++++ INPUT MATERIAL

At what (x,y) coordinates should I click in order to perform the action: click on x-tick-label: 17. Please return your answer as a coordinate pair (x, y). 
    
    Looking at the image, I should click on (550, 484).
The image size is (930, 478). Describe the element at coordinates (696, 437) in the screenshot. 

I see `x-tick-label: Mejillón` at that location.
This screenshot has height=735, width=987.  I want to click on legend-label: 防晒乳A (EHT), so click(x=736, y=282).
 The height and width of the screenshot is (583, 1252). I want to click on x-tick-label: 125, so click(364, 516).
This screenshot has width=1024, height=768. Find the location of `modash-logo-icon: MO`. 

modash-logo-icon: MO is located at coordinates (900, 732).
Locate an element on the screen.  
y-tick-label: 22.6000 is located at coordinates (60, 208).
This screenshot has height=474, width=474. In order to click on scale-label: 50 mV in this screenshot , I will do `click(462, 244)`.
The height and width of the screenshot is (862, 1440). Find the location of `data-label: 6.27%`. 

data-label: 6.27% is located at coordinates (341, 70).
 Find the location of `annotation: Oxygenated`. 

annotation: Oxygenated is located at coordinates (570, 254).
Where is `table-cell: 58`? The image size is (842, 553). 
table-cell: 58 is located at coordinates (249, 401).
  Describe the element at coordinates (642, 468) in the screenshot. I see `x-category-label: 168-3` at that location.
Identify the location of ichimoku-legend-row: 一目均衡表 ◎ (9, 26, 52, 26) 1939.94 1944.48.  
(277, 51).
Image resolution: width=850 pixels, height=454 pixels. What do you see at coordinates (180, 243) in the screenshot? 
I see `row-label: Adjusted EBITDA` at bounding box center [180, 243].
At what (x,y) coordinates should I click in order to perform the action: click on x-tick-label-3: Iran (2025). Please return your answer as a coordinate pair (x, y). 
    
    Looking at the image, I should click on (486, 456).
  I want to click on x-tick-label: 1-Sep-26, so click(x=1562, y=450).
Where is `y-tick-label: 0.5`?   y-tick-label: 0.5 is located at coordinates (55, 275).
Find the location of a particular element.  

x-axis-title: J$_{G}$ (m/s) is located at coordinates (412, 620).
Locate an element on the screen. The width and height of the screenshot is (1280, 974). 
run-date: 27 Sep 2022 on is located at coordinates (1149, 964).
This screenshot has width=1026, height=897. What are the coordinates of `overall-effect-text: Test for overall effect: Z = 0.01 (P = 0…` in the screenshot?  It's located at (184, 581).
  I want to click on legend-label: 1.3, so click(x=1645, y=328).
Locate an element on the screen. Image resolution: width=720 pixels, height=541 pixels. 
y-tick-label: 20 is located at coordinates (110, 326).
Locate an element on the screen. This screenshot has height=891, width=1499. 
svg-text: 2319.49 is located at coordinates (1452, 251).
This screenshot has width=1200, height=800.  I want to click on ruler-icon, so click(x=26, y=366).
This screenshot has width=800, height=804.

++++++++

### WORK REQUIRED
Copy out, word for word, the part of the listing that begins with the line containing "This screenshot has height=474, width=474." and ends with the line containing "Looking at the image, I should click on (486, 456).", including both of those lines.

### EXERCISE ANSWER
This screenshot has height=474, width=474. In order to click on scale-label: 50 mV in this screenshot , I will do `click(462, 244)`.
The height and width of the screenshot is (862, 1440). Find the location of `data-label: 6.27%`. 

data-label: 6.27% is located at coordinates (341, 70).
 Find the location of `annotation: Oxygenated`. 

annotation: Oxygenated is located at coordinates (570, 254).
Where is `table-cell: 58`? The image size is (842, 553). 
table-cell: 58 is located at coordinates (249, 401).
  Describe the element at coordinates (642, 468) in the screenshot. I see `x-category-label: 168-3` at that location.
Identify the location of ichimoku-legend-row: 一目均衡表 ◎ (9, 26, 52, 26) 1939.94 1944.48.  
(277, 51).
Image resolution: width=850 pixels, height=454 pixels. What do you see at coordinates (180, 243) in the screenshot? 
I see `row-label: Adjusted EBITDA` at bounding box center [180, 243].
At what (x,y) coordinates should I click in order to perform the action: click on x-tick-label-3: Iran (2025). Please return your answer as a coordinate pair (x, y). 
    
    Looking at the image, I should click on (486, 456).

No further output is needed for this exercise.